(Records for locating words and elements)

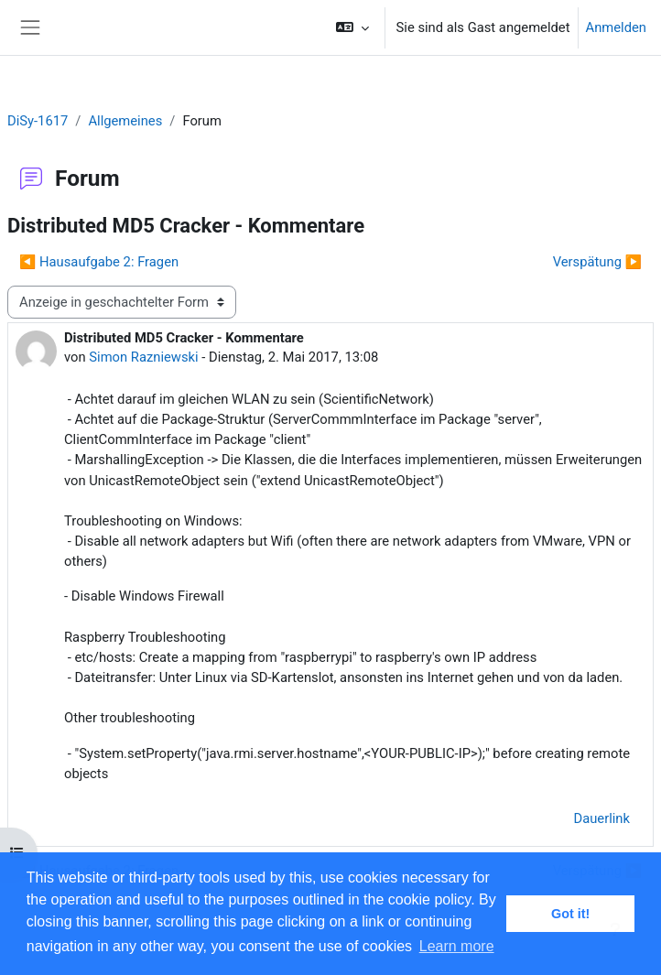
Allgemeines (125, 121)
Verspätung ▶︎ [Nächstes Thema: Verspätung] (597, 262)
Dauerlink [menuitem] (601, 818)
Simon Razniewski (143, 357)
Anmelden (616, 27)
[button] (352, 27)
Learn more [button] (456, 946)
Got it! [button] (570, 913)
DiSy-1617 (37, 121)
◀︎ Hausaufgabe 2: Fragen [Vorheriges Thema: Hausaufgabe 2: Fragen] (99, 262)
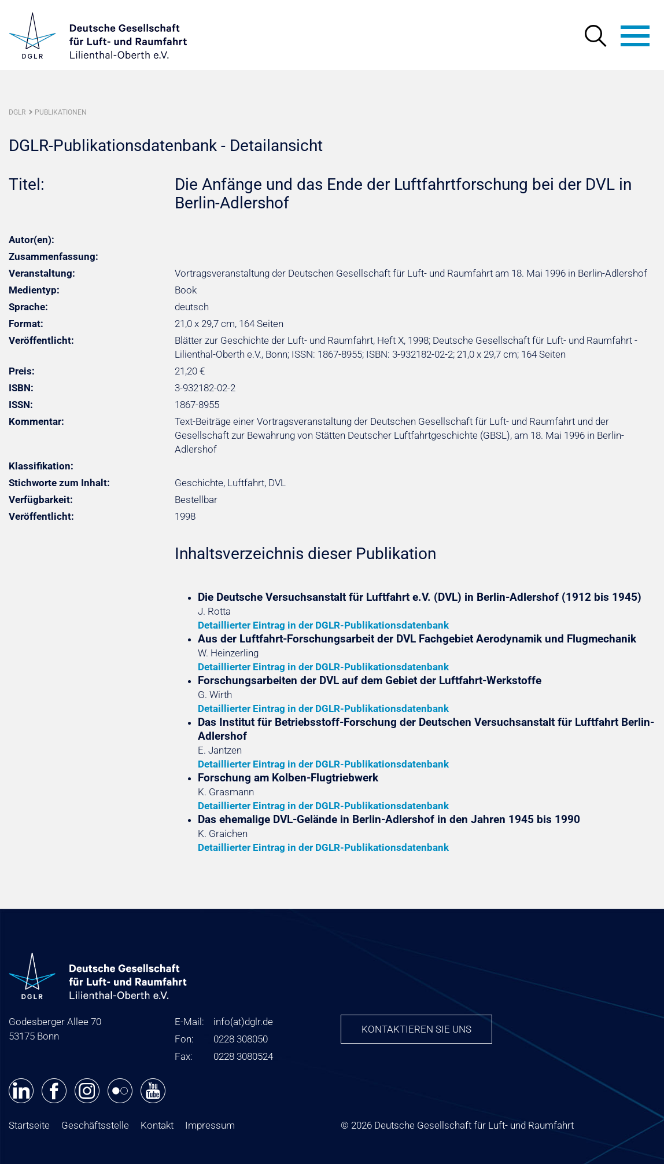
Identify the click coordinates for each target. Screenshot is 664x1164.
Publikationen (61, 112)
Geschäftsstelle (95, 1125)
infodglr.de (243, 1021)
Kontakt (157, 1125)
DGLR (17, 112)
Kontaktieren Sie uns (416, 1029)
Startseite (29, 1125)
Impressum (210, 1125)
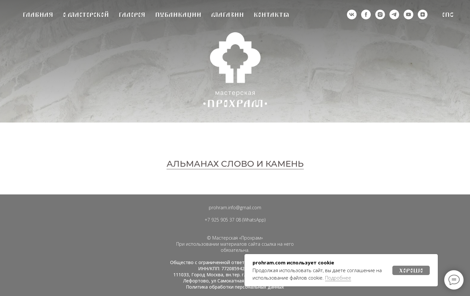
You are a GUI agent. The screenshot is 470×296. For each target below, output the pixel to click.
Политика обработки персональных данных (235, 287)
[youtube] (408, 14)
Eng (448, 14)
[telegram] (394, 14)
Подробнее (338, 277)
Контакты (271, 14)
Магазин (227, 14)
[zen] (422, 14)
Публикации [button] (178, 14)
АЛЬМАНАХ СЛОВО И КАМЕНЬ (235, 164)
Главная (38, 14)
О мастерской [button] (86, 14)
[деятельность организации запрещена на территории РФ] (366, 14)
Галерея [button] (132, 14)
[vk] (352, 14)
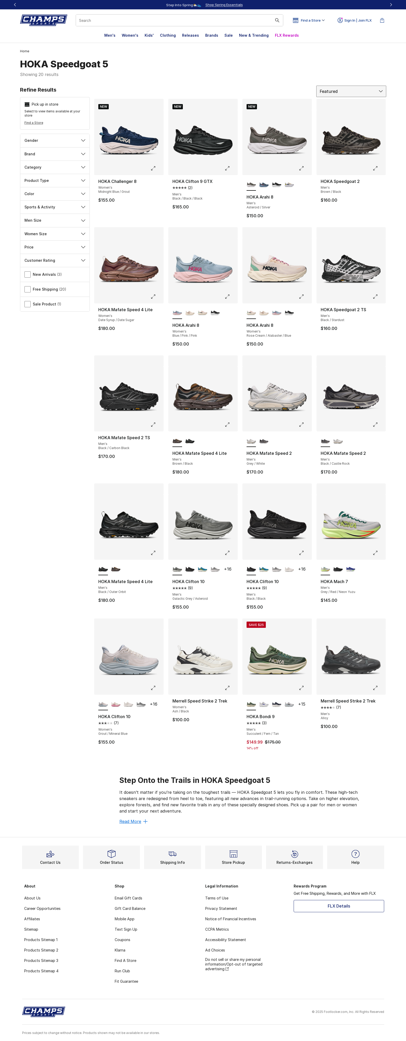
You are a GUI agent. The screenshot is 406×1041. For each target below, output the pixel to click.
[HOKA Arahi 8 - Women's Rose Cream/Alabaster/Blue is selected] (251, 313)
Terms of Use (216, 898)
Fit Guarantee (126, 981)
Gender (55, 140)
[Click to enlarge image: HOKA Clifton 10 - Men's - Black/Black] (305, 553)
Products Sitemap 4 (41, 971)
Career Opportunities (42, 908)
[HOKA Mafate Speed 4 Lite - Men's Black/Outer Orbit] (190, 441)
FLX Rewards (287, 35)
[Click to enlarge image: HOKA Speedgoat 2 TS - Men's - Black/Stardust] (379, 296)
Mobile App (124, 919)
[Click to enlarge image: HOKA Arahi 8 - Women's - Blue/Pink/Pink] (231, 296)
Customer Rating (55, 260)
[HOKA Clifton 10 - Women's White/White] (128, 704)
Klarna (120, 950)
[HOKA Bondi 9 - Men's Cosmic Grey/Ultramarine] (264, 704)
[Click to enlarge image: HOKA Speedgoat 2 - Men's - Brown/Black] (379, 168)
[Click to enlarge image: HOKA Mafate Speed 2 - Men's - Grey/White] (305, 424)
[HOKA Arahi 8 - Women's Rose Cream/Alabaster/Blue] (202, 313)
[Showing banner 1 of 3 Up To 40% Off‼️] (203, 5)
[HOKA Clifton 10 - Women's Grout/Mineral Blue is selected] (103, 704)
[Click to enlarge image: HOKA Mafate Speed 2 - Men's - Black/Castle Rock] (379, 424)
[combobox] (179, 20)
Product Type (55, 180)
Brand (55, 154)
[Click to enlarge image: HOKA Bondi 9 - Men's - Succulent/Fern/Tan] (305, 688)
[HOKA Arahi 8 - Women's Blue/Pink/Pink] (276, 313)
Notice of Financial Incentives (230, 919)
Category (55, 167)
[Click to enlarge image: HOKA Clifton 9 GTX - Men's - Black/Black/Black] (231, 168)
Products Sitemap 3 (41, 960)
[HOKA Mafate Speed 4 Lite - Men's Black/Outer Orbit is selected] (103, 569)
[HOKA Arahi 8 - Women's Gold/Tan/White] (190, 313)
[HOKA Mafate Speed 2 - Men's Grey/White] (338, 441)
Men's (109, 35)
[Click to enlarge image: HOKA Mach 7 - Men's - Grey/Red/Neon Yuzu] (379, 553)
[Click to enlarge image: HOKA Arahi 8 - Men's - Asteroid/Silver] (305, 168)
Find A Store (125, 960)
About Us (32, 898)
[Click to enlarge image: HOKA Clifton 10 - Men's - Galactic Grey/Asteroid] (231, 553)
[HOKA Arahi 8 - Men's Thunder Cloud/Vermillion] (264, 185)
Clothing (168, 35)
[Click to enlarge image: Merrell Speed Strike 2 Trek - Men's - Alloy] (379, 688)
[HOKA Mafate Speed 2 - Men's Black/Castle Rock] (264, 441)
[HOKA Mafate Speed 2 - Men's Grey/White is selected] (251, 441)
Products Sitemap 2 (41, 950)
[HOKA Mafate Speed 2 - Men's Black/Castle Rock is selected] (325, 441)
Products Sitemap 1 (40, 939)
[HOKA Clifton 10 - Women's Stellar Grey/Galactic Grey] (141, 704)
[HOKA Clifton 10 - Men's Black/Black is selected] (251, 569)
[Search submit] (277, 20)
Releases (190, 35)
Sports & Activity (55, 207)
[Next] (391, 4)
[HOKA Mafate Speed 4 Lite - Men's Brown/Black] (116, 569)
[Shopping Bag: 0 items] (382, 20)
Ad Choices (215, 950)
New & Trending (254, 35)
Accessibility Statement (225, 939)
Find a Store (33, 123)
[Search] (179, 20)
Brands (211, 35)
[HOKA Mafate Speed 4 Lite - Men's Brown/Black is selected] (177, 441)
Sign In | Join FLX (355, 20)
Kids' (149, 35)
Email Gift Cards (128, 898)
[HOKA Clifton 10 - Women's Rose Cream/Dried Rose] (116, 704)
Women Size (55, 234)
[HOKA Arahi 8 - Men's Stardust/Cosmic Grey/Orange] (289, 185)
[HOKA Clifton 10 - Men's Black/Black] (190, 569)
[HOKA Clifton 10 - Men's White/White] (289, 569)
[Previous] (15, 4)
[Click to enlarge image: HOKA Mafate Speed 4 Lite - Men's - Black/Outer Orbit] (157, 553)
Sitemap (31, 929)
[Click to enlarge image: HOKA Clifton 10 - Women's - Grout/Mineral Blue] (157, 688)
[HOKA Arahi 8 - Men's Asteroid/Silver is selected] (251, 185)
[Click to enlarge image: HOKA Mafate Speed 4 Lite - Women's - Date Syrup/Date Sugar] (157, 296)
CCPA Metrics (217, 929)
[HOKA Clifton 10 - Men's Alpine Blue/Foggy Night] (202, 569)
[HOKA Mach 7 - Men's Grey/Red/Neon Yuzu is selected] (325, 569)
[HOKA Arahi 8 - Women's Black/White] (215, 313)
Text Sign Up (126, 929)
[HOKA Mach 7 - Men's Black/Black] (338, 569)
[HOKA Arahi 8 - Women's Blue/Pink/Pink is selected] (177, 313)
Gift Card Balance (130, 908)
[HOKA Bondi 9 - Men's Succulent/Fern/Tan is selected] (251, 704)
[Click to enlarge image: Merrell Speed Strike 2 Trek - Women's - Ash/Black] (231, 688)
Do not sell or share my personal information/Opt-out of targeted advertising (233, 964)
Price (55, 247)
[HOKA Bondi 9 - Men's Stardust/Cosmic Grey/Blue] (289, 704)
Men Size (55, 220)
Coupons (122, 939)
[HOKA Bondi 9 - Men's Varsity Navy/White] (276, 704)
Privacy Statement (221, 908)
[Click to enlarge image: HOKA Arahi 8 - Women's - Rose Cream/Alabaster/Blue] (305, 296)
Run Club (122, 971)
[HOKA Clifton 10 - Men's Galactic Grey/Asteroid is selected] (177, 569)
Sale (228, 35)
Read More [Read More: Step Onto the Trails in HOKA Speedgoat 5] (133, 821)
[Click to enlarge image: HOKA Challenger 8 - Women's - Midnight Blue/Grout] (157, 168)
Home (24, 51)
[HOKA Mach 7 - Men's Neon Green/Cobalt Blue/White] (351, 569)
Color (55, 193)
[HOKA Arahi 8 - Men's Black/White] (276, 185)
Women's (130, 35)
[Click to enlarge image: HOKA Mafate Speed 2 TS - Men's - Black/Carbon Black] (157, 424)
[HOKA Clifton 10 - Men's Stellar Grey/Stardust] (215, 569)
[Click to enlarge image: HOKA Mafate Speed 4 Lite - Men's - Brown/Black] (231, 424)
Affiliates (32, 919)
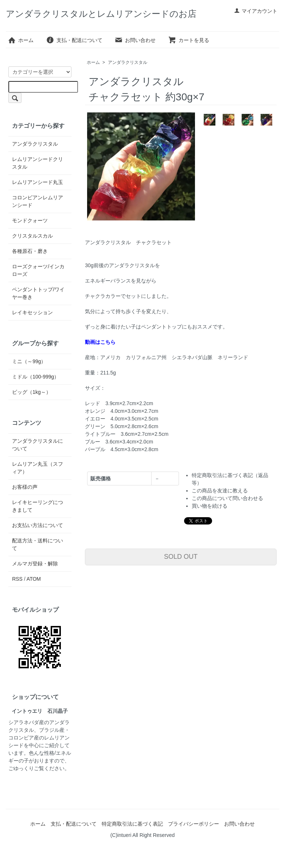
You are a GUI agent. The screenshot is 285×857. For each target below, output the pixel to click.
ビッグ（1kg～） (31, 392)
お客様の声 (25, 487)
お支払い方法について (37, 525)
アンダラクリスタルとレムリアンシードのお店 (101, 14)
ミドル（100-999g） (35, 377)
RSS (17, 579)
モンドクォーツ (30, 220)
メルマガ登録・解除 (35, 563)
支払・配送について (74, 40)
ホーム (21, 40)
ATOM (34, 579)
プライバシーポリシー (193, 824)
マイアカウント (255, 11)
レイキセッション (32, 312)
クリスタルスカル (32, 236)
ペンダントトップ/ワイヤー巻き (38, 293)
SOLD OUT (181, 556)
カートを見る (188, 40)
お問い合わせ (135, 40)
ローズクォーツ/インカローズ (38, 270)
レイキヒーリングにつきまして (37, 506)
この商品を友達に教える (220, 490)
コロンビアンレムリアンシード (37, 201)
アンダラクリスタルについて (37, 444)
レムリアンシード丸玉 (37, 182)
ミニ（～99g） (29, 361)
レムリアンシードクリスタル (37, 163)
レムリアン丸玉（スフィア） (37, 467)
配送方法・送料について (37, 544)
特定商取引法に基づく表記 (132, 824)
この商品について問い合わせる (227, 498)
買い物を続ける (209, 506)
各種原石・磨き (30, 251)
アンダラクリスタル (127, 62)
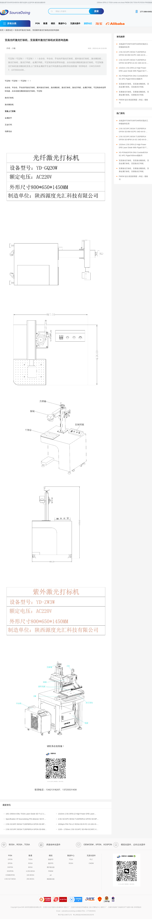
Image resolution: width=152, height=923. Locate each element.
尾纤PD (50, 863)
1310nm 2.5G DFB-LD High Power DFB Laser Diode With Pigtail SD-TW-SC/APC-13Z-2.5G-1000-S (134, 69)
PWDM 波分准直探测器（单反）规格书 (133, 101)
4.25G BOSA (30, 871)
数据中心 (63, 23)
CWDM (91, 863)
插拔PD (50, 859)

» **Prompt**: Convert the records above into a two-column CSV with the headers "target" and "point", one row per record, each value in its own quoted field with line breaks replaced by spaces. Start at the line that has "[HOKA Mach 7 - Men's Black/Black] (338, 569)" and end after the line that has "Privacy Statement (221, 908)".

» **Task solution**:
target,point
"[HOKA Mach 7 - Men's Black/Black]","(338, 569)"
"[HOKA Arahi 8 - Women's Blue/Pink/Pink is selected]","(177, 313)"
"Gift Card Balance","(130, 908)"
"[HOKA Bondi 9 - Men's Succulent/Fern/Tan is selected]","(251, 704)"
"[Click to enlarge image: Merrell Speed Strike 2 Trek - Women's - Ash/Black]","(231, 688)"
"Do not sell or share my personal information/Opt-out of targeted advertising","(233, 964)"
"Price","(55, 247)"
"[HOKA Bondi 9 - Men's Stardust/Cosmic Grey/Blue]","(289, 704)"
"Men Size","(55, 220)"
"Coupons","(122, 939)"
"[HOKA Bondi 9 - Men's Varsity Navy/White]","(276, 704)"
"Privacy Statement","(221, 908)"